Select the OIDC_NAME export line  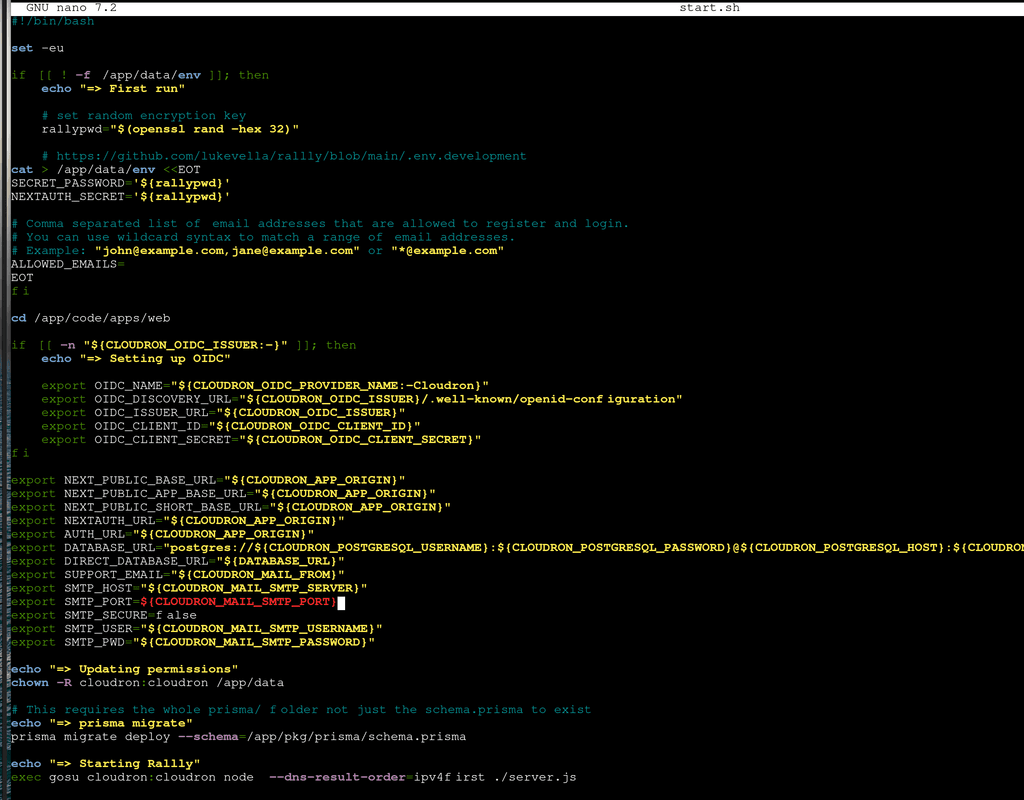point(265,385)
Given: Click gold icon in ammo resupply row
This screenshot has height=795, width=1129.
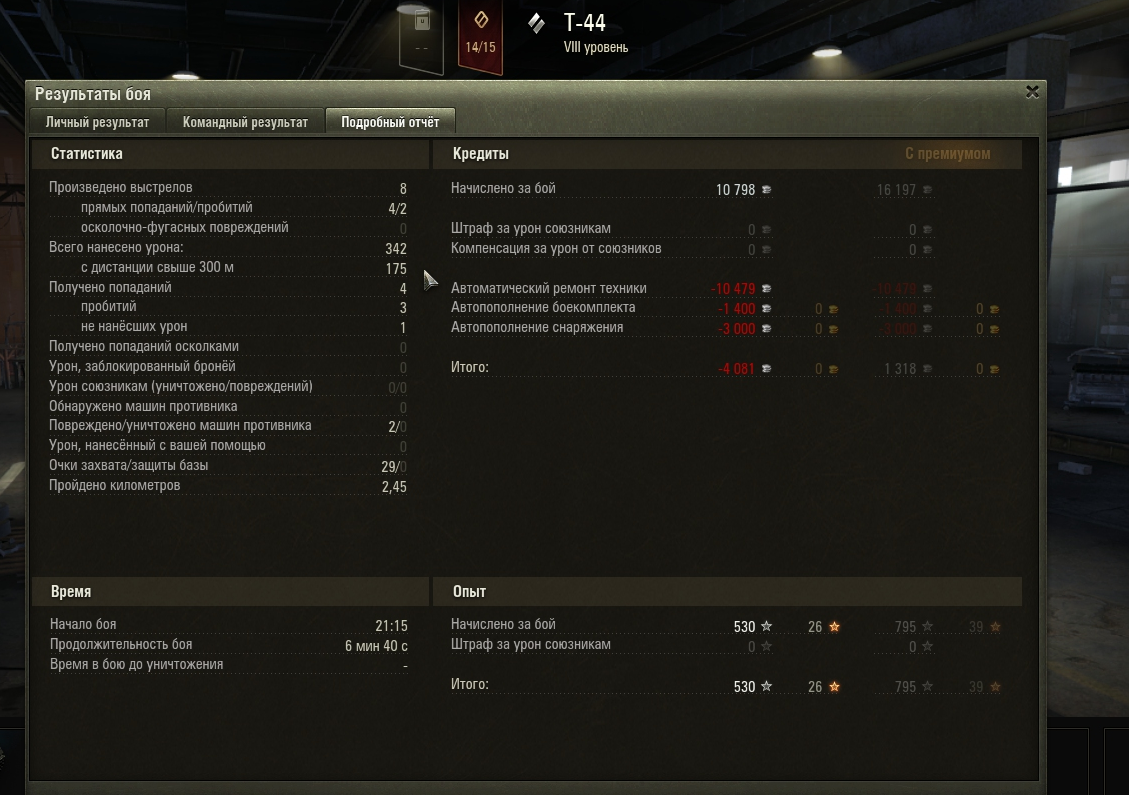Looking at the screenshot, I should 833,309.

....

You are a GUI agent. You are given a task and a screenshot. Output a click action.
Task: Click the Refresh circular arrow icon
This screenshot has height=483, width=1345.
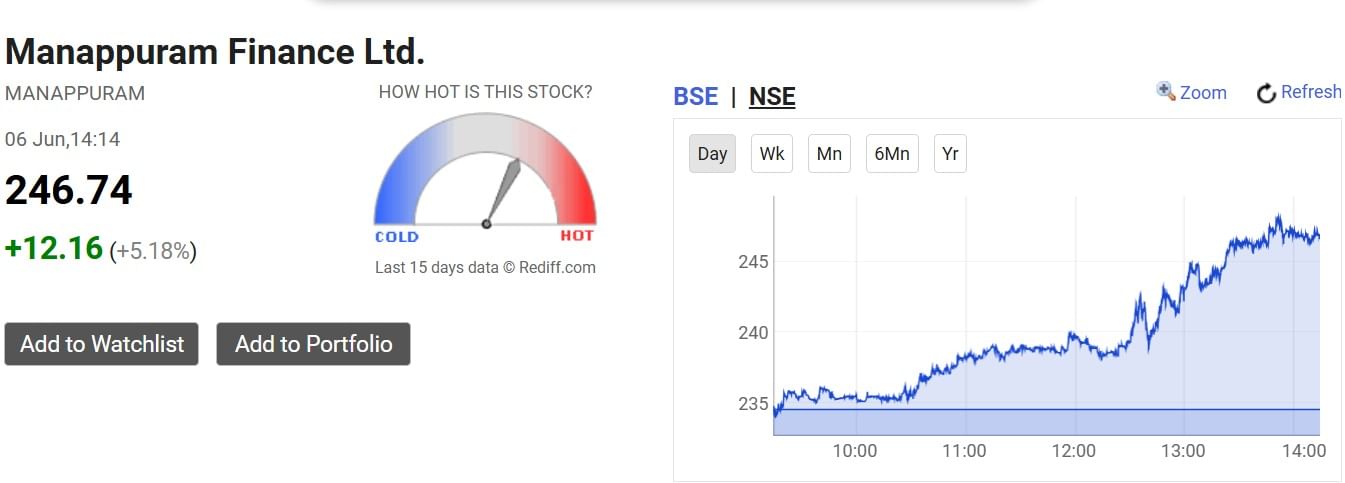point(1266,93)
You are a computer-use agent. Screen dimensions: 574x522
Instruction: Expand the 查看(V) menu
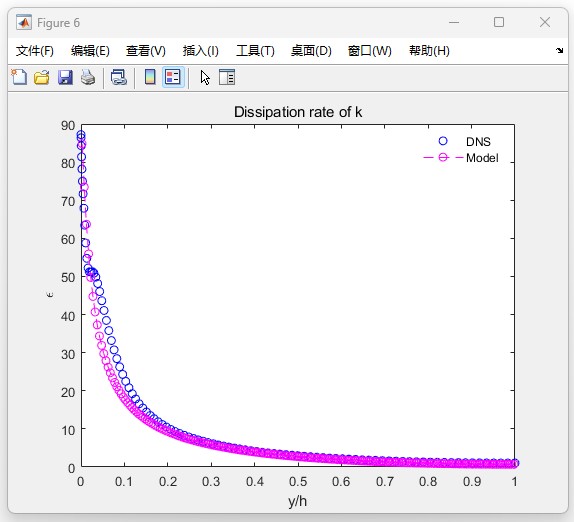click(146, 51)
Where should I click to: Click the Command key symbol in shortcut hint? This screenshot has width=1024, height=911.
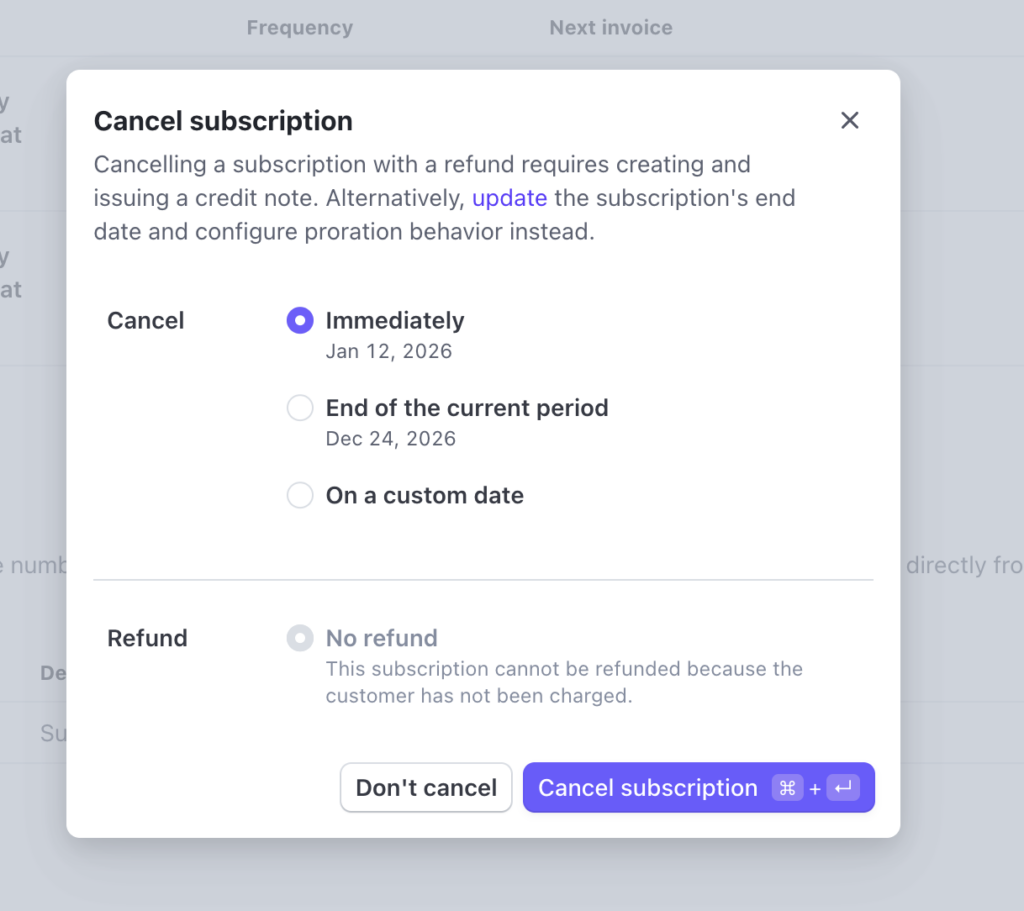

....

Exercise requirements: Copy out each line in the preceding records that contains "agent".

Completed exercise:
You are a GUI agent. You are given a task and a screenshot. Output a click action.
You are a computer-use agent. Screen dimensions: 574x522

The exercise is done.